O potrzebie książki o dziejach UJ od 1945 r.
O potrzebie książki o dziejach Uniwersytetu Jagiellońskiego od 1945 r.
(jw – nie takiej jaką wydano na jubileusz A.D. 2000)
na podstawie – Karol Estreicher jr – Dziennik wypadków T. VII , 1981 – 1984. Wyd. Towarzystwo Przyjaciół Sztuk Pięknych w Krakowie, 2013
( wyróżnienia – jw)
Ten Dziennik – różne myśli – notuję chaotycznie, opracowuję ostrą książkę o dziejach Uniwersytetu Jagiellońskiego od 1945 roku.
Są to ostre, oskarżające charakterystyki ludzi winnych kolosalnych zaniedbań w życiu i działalności Uniwersytetu – głównie rektorów.
To na co patrzyłem, co przeżyłem i przecierpiałem.

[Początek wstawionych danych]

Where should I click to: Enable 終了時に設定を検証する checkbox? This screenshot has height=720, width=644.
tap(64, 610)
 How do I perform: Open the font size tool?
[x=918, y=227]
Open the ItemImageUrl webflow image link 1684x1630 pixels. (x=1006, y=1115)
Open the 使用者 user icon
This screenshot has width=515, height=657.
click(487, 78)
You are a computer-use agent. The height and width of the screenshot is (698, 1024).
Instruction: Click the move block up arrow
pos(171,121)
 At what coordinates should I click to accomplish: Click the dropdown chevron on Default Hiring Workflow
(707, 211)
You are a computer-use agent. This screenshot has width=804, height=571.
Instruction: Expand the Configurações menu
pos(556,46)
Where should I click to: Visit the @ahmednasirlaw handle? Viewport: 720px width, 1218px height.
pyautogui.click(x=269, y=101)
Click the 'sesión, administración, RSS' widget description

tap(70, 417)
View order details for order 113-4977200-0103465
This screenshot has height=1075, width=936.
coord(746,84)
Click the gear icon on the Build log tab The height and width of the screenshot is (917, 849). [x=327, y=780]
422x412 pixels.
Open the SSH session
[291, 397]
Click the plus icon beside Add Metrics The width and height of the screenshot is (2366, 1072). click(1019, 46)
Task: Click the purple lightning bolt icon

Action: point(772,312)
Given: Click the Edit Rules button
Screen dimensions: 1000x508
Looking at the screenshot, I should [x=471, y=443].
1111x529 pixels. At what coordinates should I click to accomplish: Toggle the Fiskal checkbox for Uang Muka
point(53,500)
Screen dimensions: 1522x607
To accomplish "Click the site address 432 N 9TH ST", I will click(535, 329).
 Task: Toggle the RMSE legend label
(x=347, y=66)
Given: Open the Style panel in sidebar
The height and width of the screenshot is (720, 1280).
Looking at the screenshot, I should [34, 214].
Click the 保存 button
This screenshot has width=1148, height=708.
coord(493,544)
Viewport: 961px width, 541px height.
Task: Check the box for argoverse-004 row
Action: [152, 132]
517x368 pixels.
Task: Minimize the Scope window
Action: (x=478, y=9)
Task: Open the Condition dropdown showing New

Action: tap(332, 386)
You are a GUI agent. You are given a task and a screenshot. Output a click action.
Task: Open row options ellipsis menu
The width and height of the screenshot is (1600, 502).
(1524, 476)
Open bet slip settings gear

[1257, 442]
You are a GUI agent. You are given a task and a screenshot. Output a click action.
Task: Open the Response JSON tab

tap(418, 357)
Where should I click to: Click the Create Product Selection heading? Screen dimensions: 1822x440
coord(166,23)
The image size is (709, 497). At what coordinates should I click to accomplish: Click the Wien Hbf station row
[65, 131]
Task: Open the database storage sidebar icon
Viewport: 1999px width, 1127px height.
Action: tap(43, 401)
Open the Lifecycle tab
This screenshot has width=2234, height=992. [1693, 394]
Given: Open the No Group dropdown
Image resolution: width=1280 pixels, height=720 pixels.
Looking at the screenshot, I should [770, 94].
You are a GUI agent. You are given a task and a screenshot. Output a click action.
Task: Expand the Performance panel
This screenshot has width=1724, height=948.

Lepszy, Klimaszewski, Karaś, Bochnak, Nitsch, Drobner narobili mnóstwo szkód swoim zachowaniem się – leniwym, kłamliwym, wszetecznym bądź karierowiczowskim, bądź egoistycznym. Pisanie o ludziach lakierowo gładko do niczego nie prowadzi. To nuda. Trzeba pisać tak jak się ich widziało i jakie szkody zrobili. Trzeba pisać prawdę wedle własnego sumienia. Czas sprawdzi, dokumenty udowodnią…
Na pewno nie kieruję się zemstą czy niechęcią. Tak jak odnawiając Collegium Maius i urządzając nieludzkim wysiłkiem Muzeum UJ – wbrew moim kolegom -kierowałem się przyszłością, przekonaniem, że przyjdą czasy, kiedy te zbiory sztuki, te historyczne wnętrza będą odgrywać rolę łączącą w całość i przekonywującą czym Uniwersytet był i czym będzie. Taki sam jest mój osąd o ludziach winnych zaniedbań, o intrygantach i karierowiczach.
Powinien być nauką dla innych, że nie ma bezkarności. Błędy można darować, ale pamiętać o nich trzeba.